▸ MATERIAL SUPPLIED:
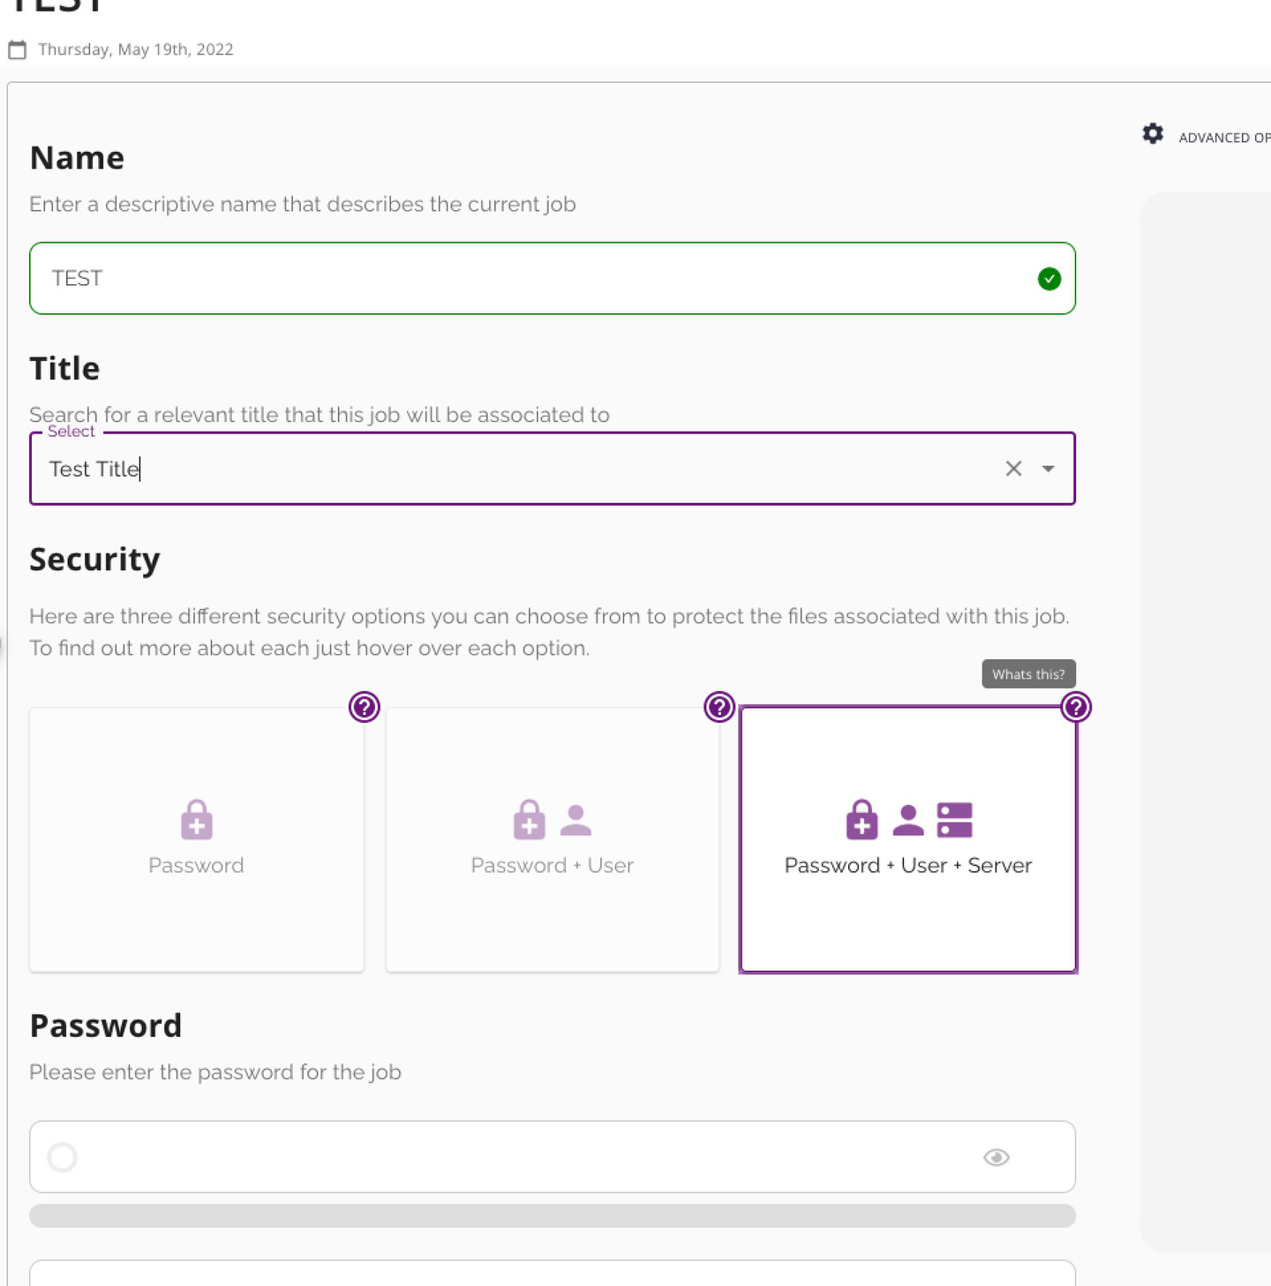Click the password strength bar

pyautogui.click(x=552, y=1215)
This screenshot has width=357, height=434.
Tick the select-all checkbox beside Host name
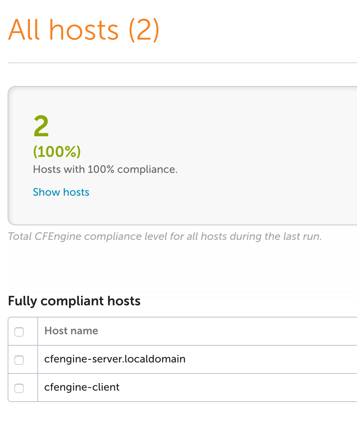[x=19, y=332]
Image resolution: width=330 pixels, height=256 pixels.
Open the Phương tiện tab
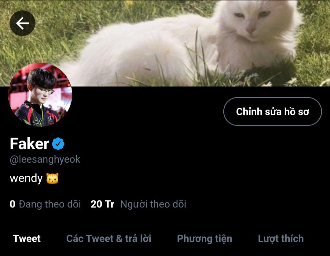[x=204, y=239]
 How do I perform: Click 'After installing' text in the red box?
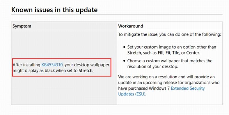click(27, 65)
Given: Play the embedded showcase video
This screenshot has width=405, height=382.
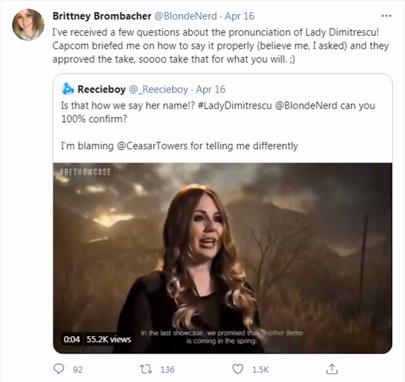Looking at the screenshot, I should click(x=222, y=258).
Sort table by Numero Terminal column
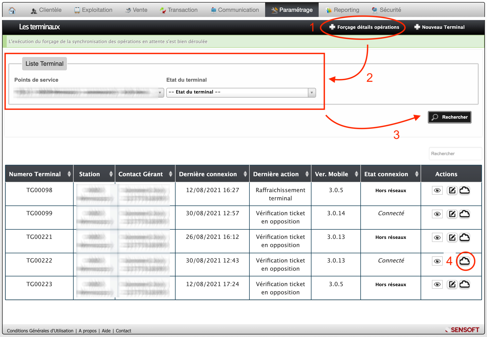The width and height of the screenshot is (487, 337). point(39,174)
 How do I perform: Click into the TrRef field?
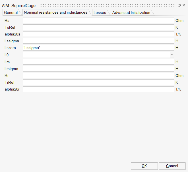(98, 82)
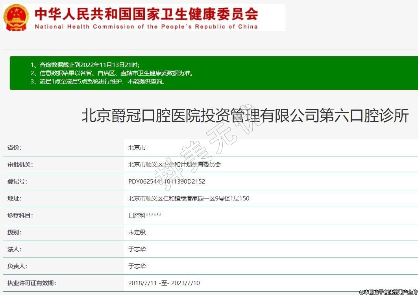Image resolution: width=418 pixels, height=295 pixels.
Task: Click the license validity dates 2018/7/11 -至- 2023/7/10
Action: 164,283
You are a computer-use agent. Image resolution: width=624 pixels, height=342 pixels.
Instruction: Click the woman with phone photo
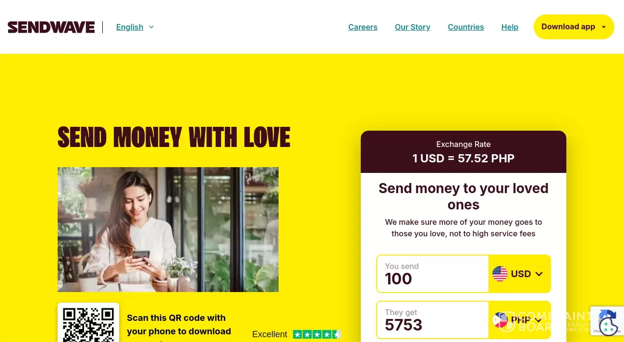168,230
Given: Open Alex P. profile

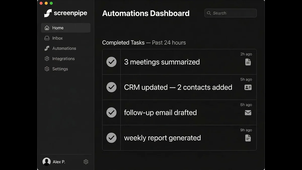Looking at the screenshot, I should click(x=54, y=162).
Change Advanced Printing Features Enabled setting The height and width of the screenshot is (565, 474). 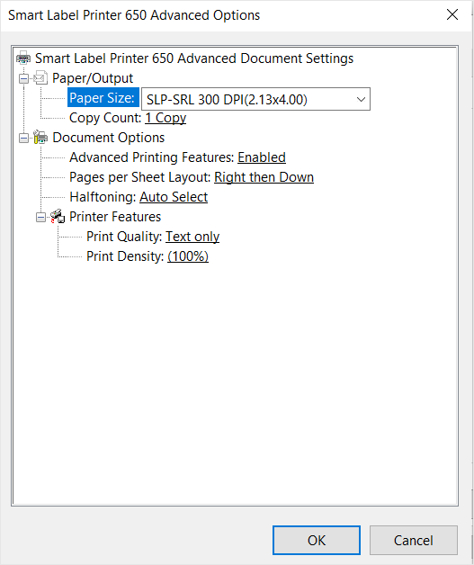pyautogui.click(x=262, y=157)
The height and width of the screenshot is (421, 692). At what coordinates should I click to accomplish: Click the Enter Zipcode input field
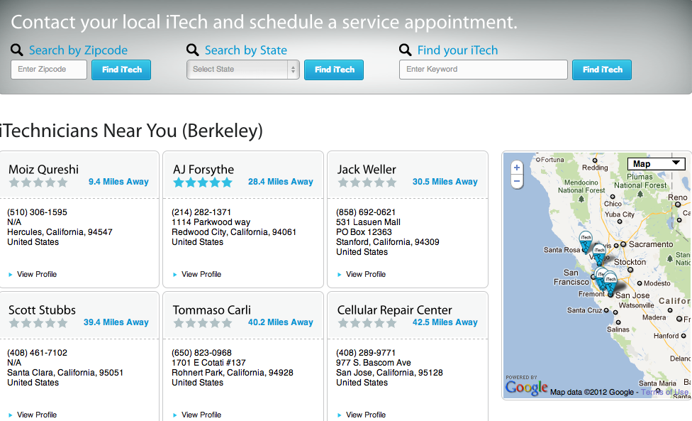[49, 70]
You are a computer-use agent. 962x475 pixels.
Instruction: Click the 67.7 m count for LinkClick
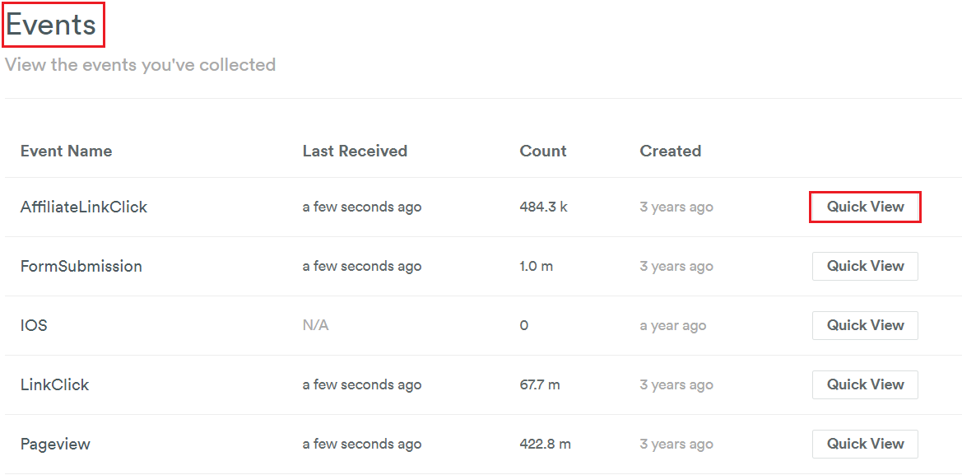point(539,384)
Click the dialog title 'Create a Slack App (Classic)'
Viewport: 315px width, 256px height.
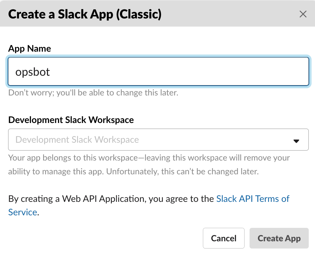(x=85, y=14)
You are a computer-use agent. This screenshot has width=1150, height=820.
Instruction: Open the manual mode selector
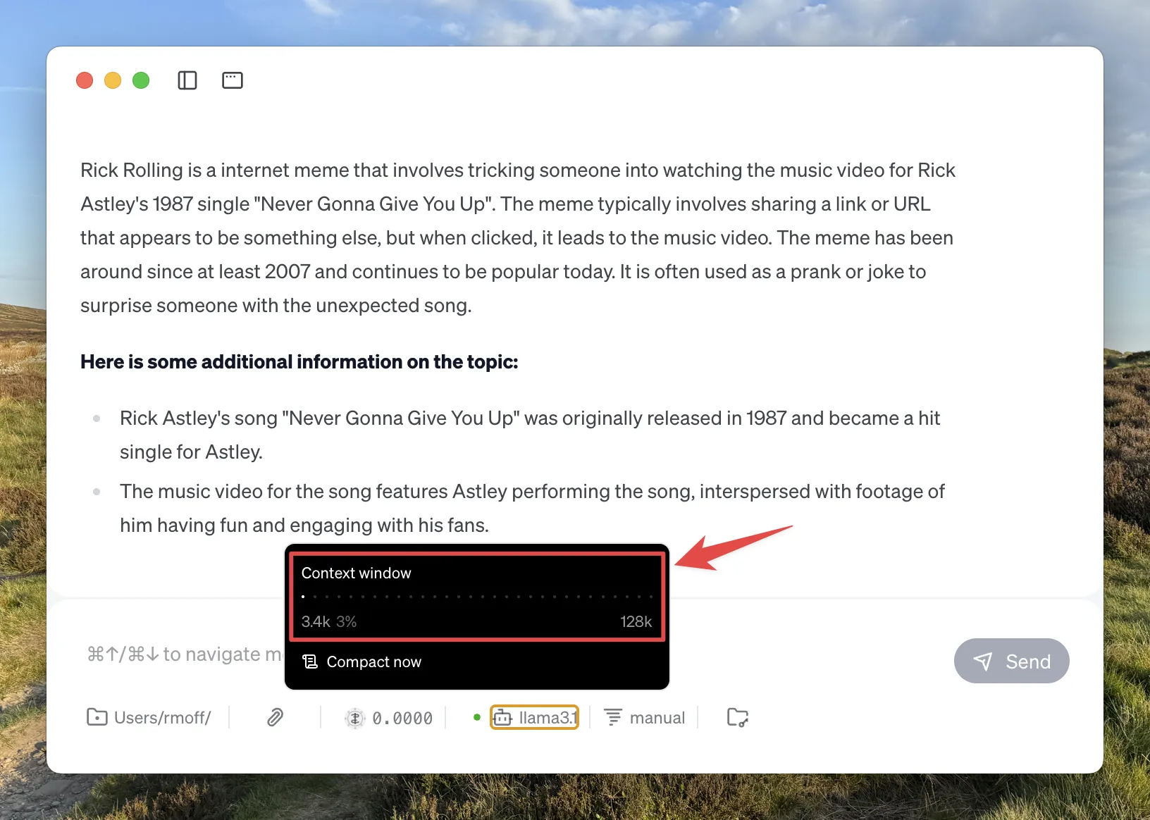coord(645,718)
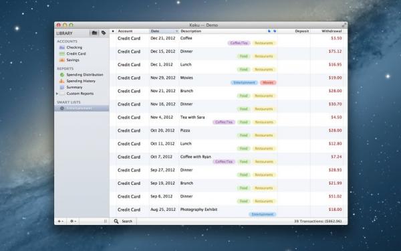Switch library to folder view icon
The image size is (401, 251).
click(94, 33)
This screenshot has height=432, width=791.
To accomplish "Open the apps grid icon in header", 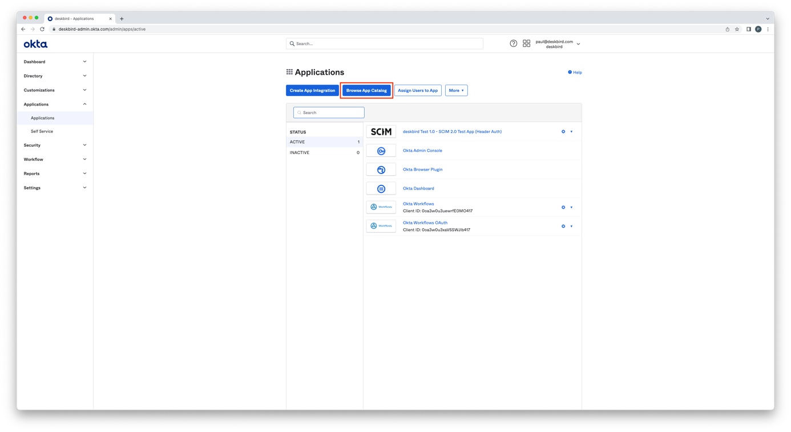I will (x=526, y=43).
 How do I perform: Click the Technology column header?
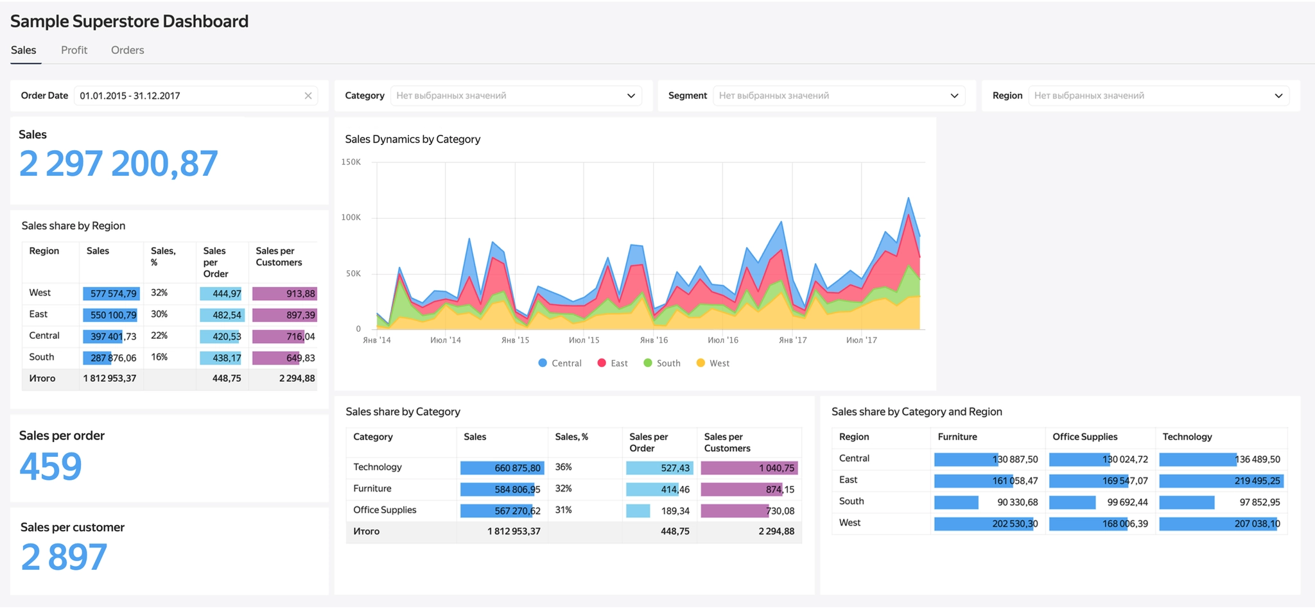pos(1187,436)
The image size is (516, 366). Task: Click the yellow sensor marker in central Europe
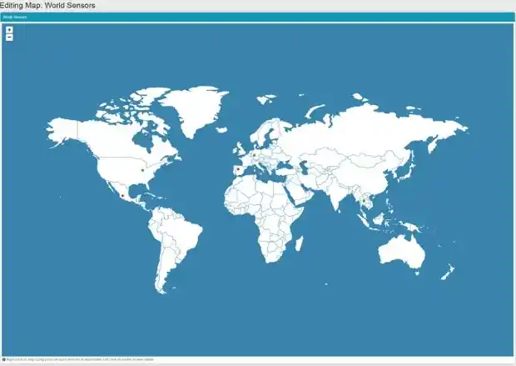(x=254, y=153)
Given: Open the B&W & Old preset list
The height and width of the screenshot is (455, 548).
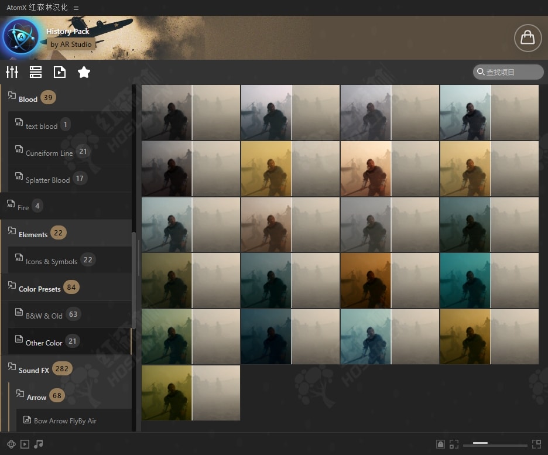Looking at the screenshot, I should click(x=44, y=315).
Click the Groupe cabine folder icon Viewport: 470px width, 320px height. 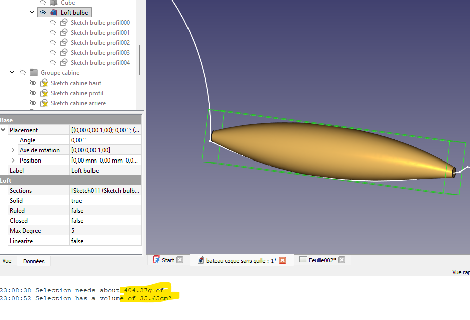pos(34,73)
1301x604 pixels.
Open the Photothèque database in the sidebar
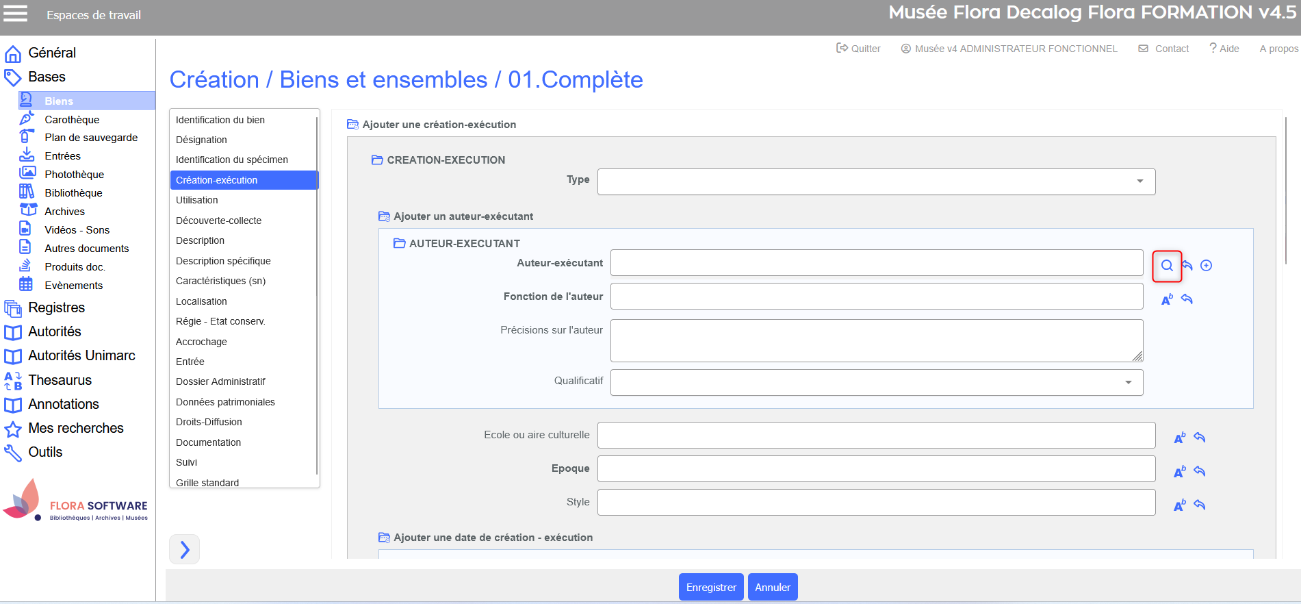click(x=74, y=175)
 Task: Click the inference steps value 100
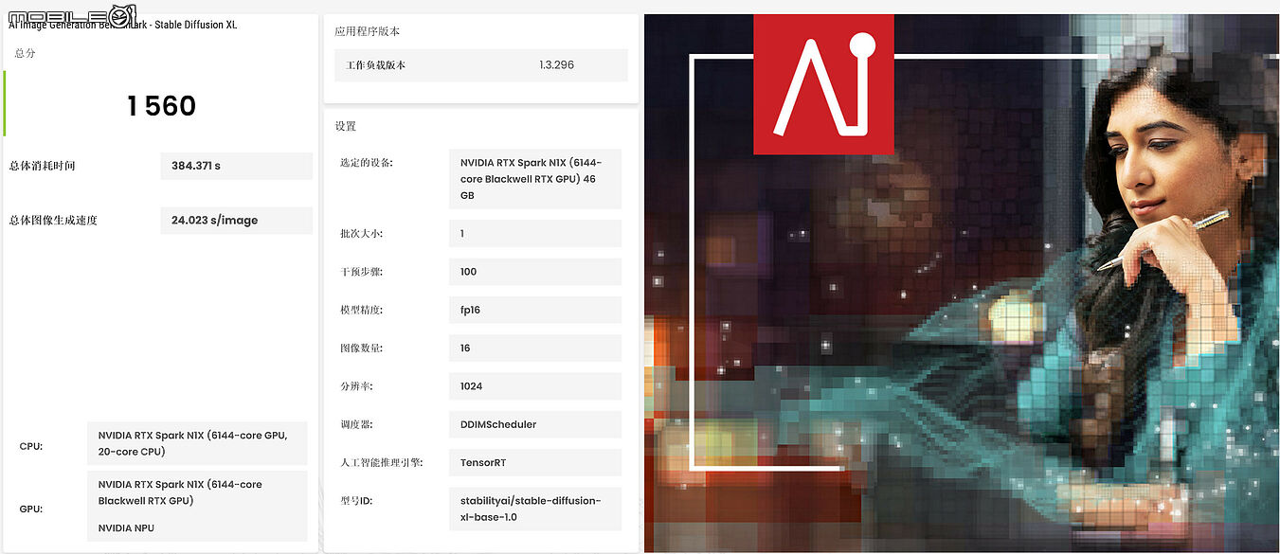(535, 272)
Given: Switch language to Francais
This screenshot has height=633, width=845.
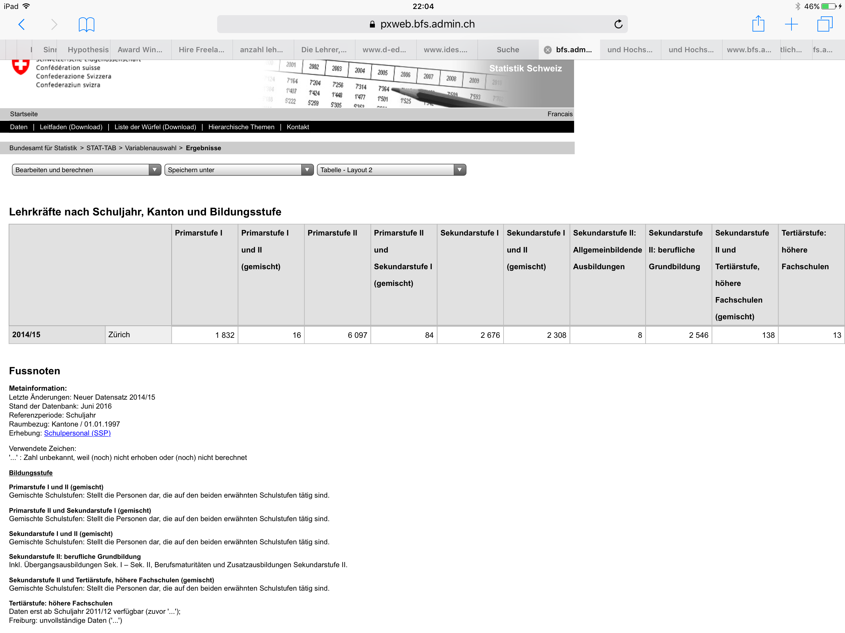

▸ WHAT THE TASK ASKS: Which lines above include the word "computer"? Show each one.

▸ RESULT BELOW:
You are a computer-use agent. Image resolution: width=624 pixels, height=342 pixels.
You are a computer-use agent. 962x475 pixels.
You are a computer-use agent. This screenshot has width=1150, height=820.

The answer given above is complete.